MEXICO CITY — An Aeromexico jetliner carrying 103 people crashed in stormy weather shortly after takeoff on Tuesday in Mexico’s north-central state of Durango, according to Mexican officials. But in what appeared to be a remarkable survival story, the authorities said none of the occupants had been killed.
The Mexican airline said on its Twitter account that Flight 2431, an Embraer ERJ-190AR jet, had been scheduled to fly from the General Guadalupe Victoria International Airport in the city of Durango to Mexico City. The 550-mile flight takes about two hours.
The plane, carrying 99 passengers and four crew members, crashed after departing the airport around 4 p.m., Secretary of Communications and Transportation Gerardo Ruiz Esparza said on Twitter. Aeromexico updated the passenger count late Tuesday to include two infants.
At least 80 of the plane’s occupants were treated at hospitals, Alejandro Cardoza, a spokesman for the state Civil Protection Agency said. One person, the plane’s captain, was in critical condition Tuesday night and was undergoing surgery for a spinal injury, officials said.
Andrés Conesa, the chief executive of Aeromexico, said at a news conference that the captain’s injuries were not believed to be life-threatening.
The governor of Durango State, José R. Aispuro, told Foro TV that the plane had departed during a storm and that the pilots might have “wanted to abort” the takeoff.
Mexican news media reported that the aircraft hit the ground nose-first, a few hundred yards from the end of the runway, and that many of the passengers were able to clamber out of the plane on their own.
Rómulo Campuzano, a passenger, told Foro TV that he felt “two very large impacts” and that the plane started “shaking in a violent way” before coming to a stop amid some vegetation beyond the end of the runway. He walked off the plane through the main door, he said.
Emergency vehicles and fire trucks arrived within five minutes of the crash, said Mr. Campuzano, who is the general secretary in Durango for Mexico’s National Action Party.

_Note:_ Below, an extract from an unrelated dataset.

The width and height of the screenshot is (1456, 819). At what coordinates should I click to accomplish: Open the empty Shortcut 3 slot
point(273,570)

Another passenger told Foro that the plane took off in a driving rainstorm but started falling soon after. Upon impact, she said, suitcases tumbled from the overhead bins and smoke filled the cabin. Some passengers unbuckled themselves from their seats and jumped out through a hole near the wing, said the woman, who was not identified.
Photos posted to social media by the Durango branch of the country’s Civil Protection Agency showed thick black smoke rising from the body of the severely damaged plane.

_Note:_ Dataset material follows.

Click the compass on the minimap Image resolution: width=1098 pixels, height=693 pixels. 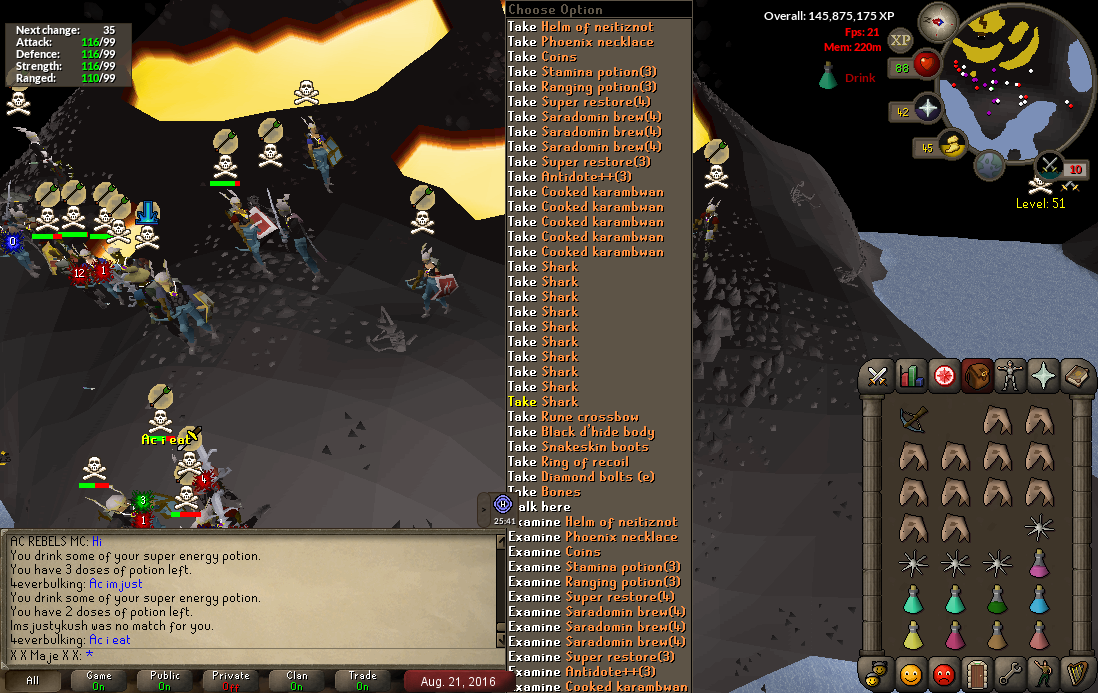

The cause of the crash was not immediately known. OMA, the company that operates the Durango airport, as well as 12 other international airports in north-central Mexico, said in a Twitter post that preliminary information indicated that the crash was “due to adverse weather conditions.”

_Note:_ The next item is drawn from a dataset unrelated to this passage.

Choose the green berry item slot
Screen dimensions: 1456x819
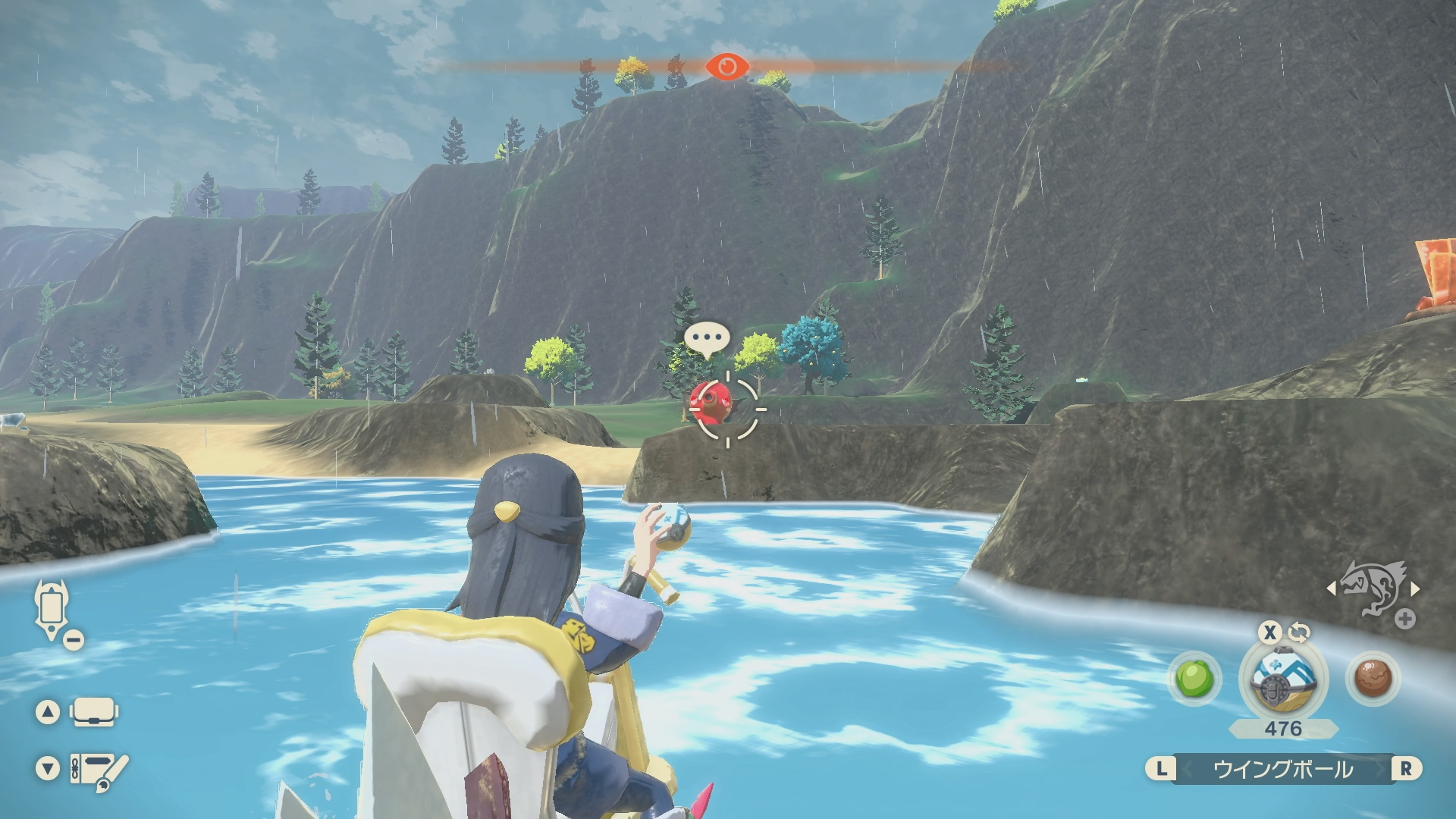coord(1195,678)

Mr. Conesa of Aeromexico said an investigation into the cause was underway.
The Brazilian-made Embraer plane was about 10 years old and had been used by two other airlines, according to the aviation website Planespotters. Aeromexico has used the plane for four years, and Mr. Conesa said it had been “perfectly maintained” by the airline.
Aeromexico is considered one of the world’s safer airlines. Airlineratings, a website that keeps track of airline performance, has given Aeromexico a top safety rating.
But the airline has not been free of serious or fatal accidents. In August 1986, an Aeromexico flight approaching Los Angeles International Airport from Mexico crashed, killing 64 people on board, 15 people on the ground and three in a smaller aircraft that collided with the airplane. In 1981, an Aeromexico jet steered off a runway and burst into flames as it was landing in Chihuahua in northern Mexico, killing 36 people.
“We deeply regret this accident,” Aeromexico said in a statement on Tuesday. “The families of all those affected are in our thoughts and in our hearts.”